Le sentiment d’une identité commune avec la France se mêlait au rappel que Liège avait une histoire et une identité qui ne devaient rien à la Belgique. Ainsi, le tricentenaire de l’assassinat de Sébastien Laruelle, en 1937, fut l’occasion de convoquer les fantômes du passé dans la brûlante actualité du moment : bourgmestre et tribun populaire francophile, opposé à la maison de Bavière et assassiné pour le compte des Habsbourg, Sébastien Laruelle prenait figure de symbole et cristallisait tout ce que pouvait recouvrir, alors, le sentiment principautaire. Cette mise à jour de la mémoire collective impliquait les forces vives du « pays de Liège » : historiens, représentants politiques, journalistes.

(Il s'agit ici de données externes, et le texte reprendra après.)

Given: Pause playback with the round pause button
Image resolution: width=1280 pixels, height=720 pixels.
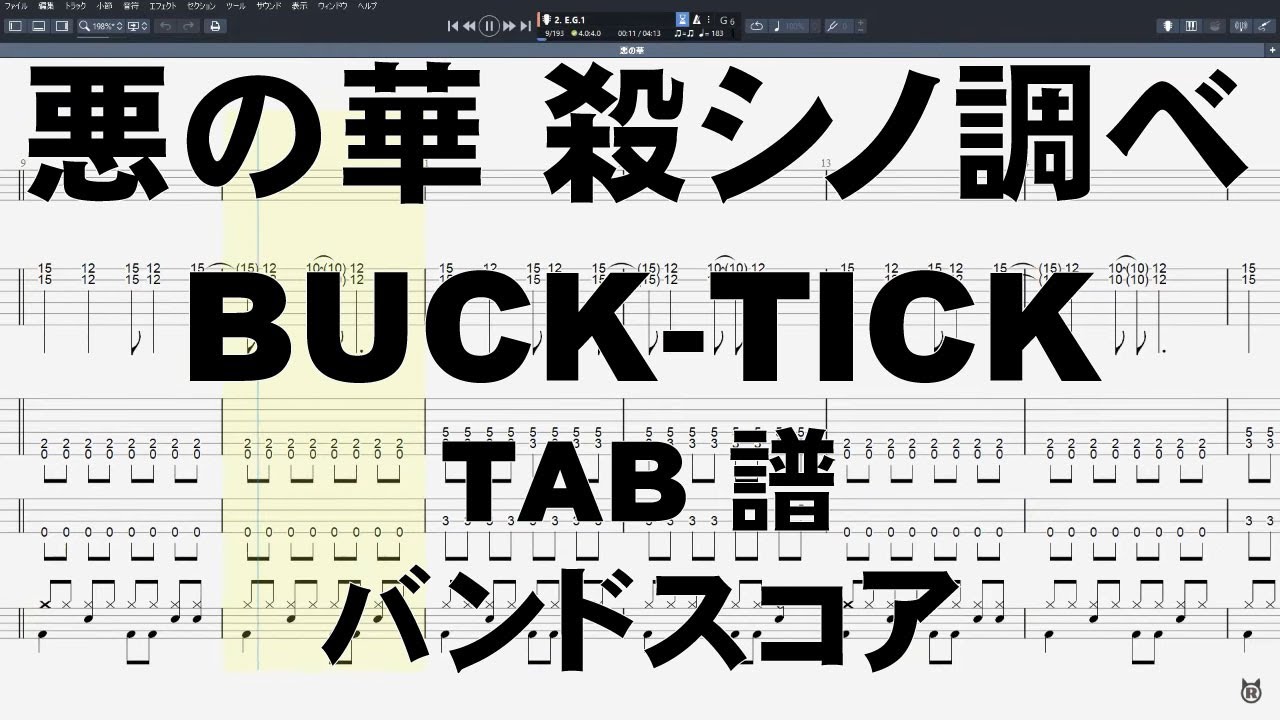Looking at the screenshot, I should 489,26.
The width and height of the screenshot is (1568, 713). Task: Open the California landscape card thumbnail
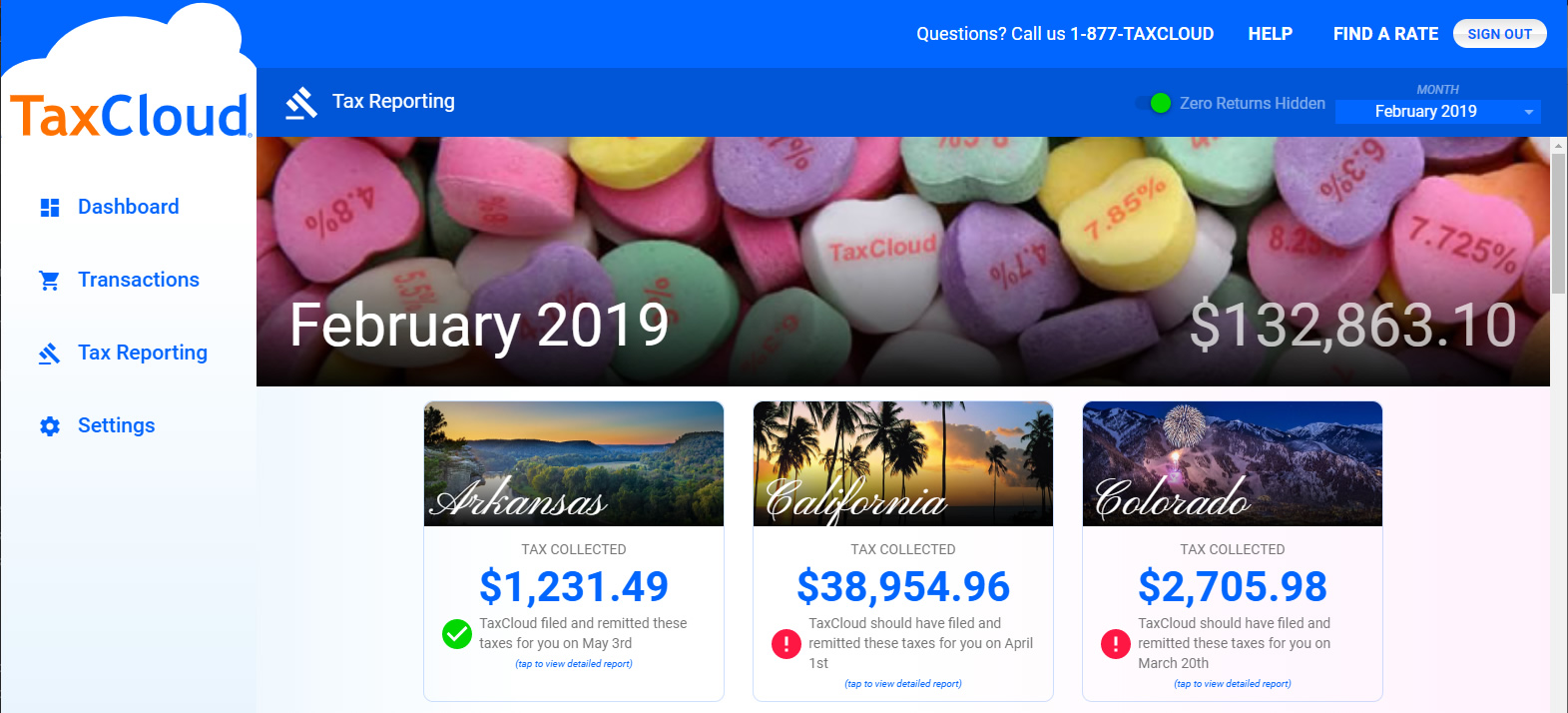coord(903,463)
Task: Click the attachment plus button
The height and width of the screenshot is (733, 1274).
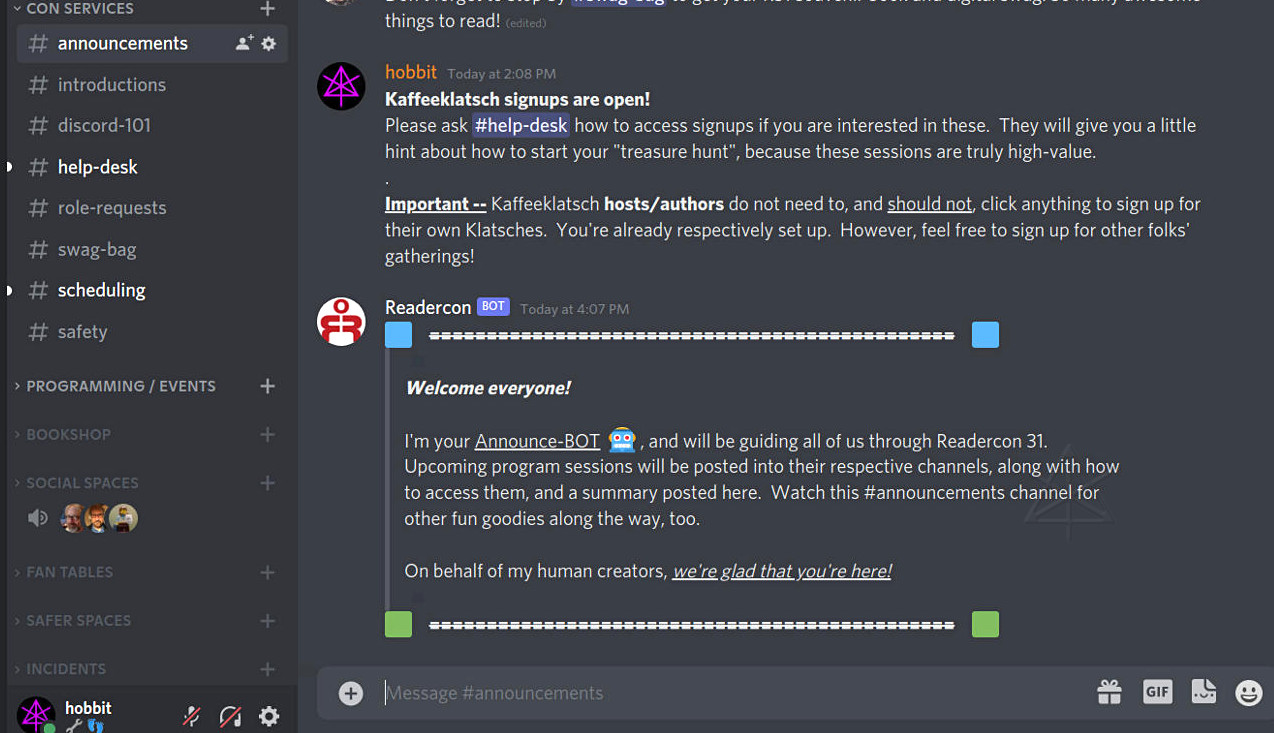Action: pyautogui.click(x=350, y=693)
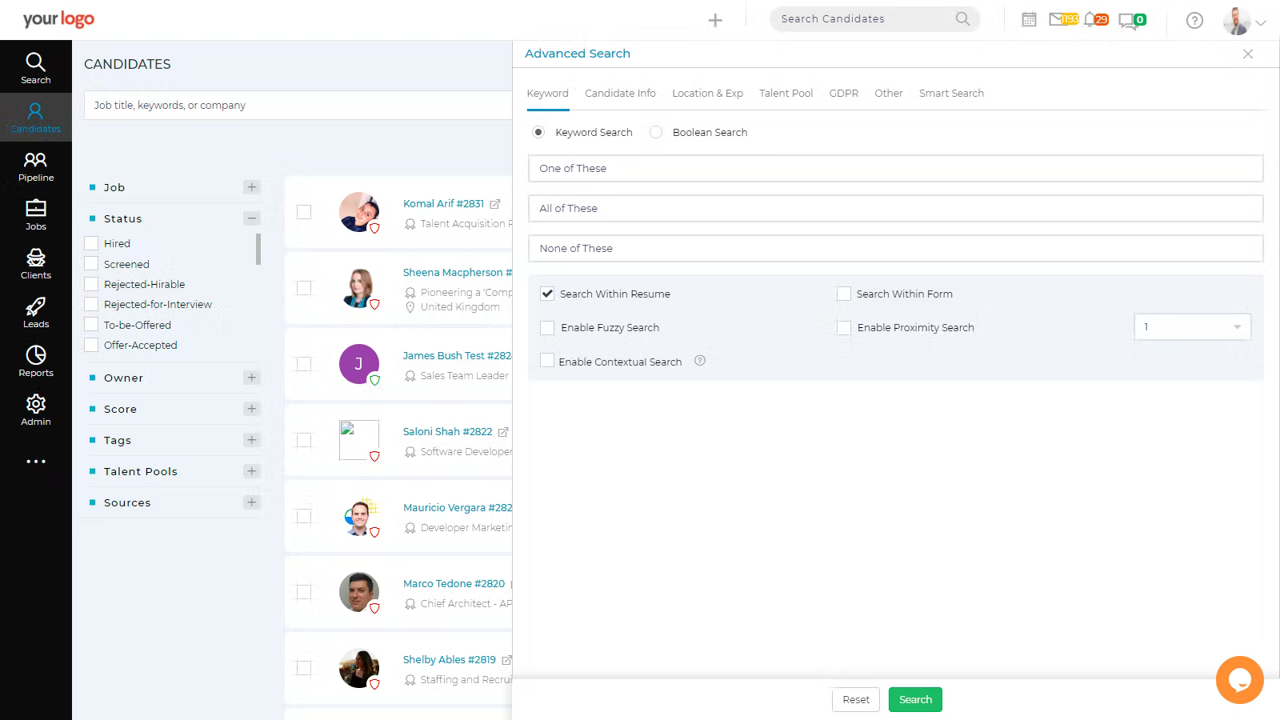Open the Pipeline section in sidebar
The image size is (1280, 720).
[36, 166]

« Le trait le plus saillant du caractère national des Liégeois, c’est, si l’on peut ainsi parler, une véritable dévotion pour la France », écrivait déjà, en 1910, le grand médiéviste Godefroid Kurth (qui, lui, de culture germanique, préférait l’Allemagne à la France).

En 1937, l’enseignement de l’histoire, à l’ULg, était dominé par Paul Harsin (alors doyen de la faculté de philosophie et lettres) et Léon-Ernest Halkin, tous les deux catholiques et militants wallons, spécialisés dans l’histoire de la principauté de Liège, d’une rigueur exemplaire.

Les responsabilités politiques étaient confiées à des hommes également remarquables, et remarquablement francophiles. Xavier Neujean, le bourgmestre de Liège (ancien ministre), et Auguste Buisseret, son échevin des finances, futur ministre (et bourgmestre), étaient des libéraux dont le cœur battait pour Liège et la France. L’échevin des travaux publics était alors le très socialiste Georges Truffaut, pétri d’idéal, bâtisseur, amoureux de la France : élu député, Georges Truffaut dénonça vigoureusement le neutralisme du gouvernement belge et déposa à la Chambre, en 1938, un premier projet visant à faire de la Belgique un État fédéral.

Proche de ces hommes, on trouvait notamment le poète Marcel Thiry, engagé dans le même combat, inspiré par le même amour de la France. Au-delà de ces personnalités dont l’influence était grande, il faut imaginer l’esprit des militants liégeois de tous bords, des étudiants, de l’homme de la rue. Car la presse n’était pas moins engagée. Olympe Gilbart, pour ne citer que lui, rédacteur en chef du journal La Meuse de 1918 à 1940, également homme politique libéral, professeur à l’ULg, avait été un des fondateurs des Amitiés françaises (en 1909).

1937 à Liège, c’était donc un peu la France. Un esprit de résistance teinté d’irrédentisme français. En célébrant le 14 juillet, la Ville de Liège envoyait un message éminemment politique.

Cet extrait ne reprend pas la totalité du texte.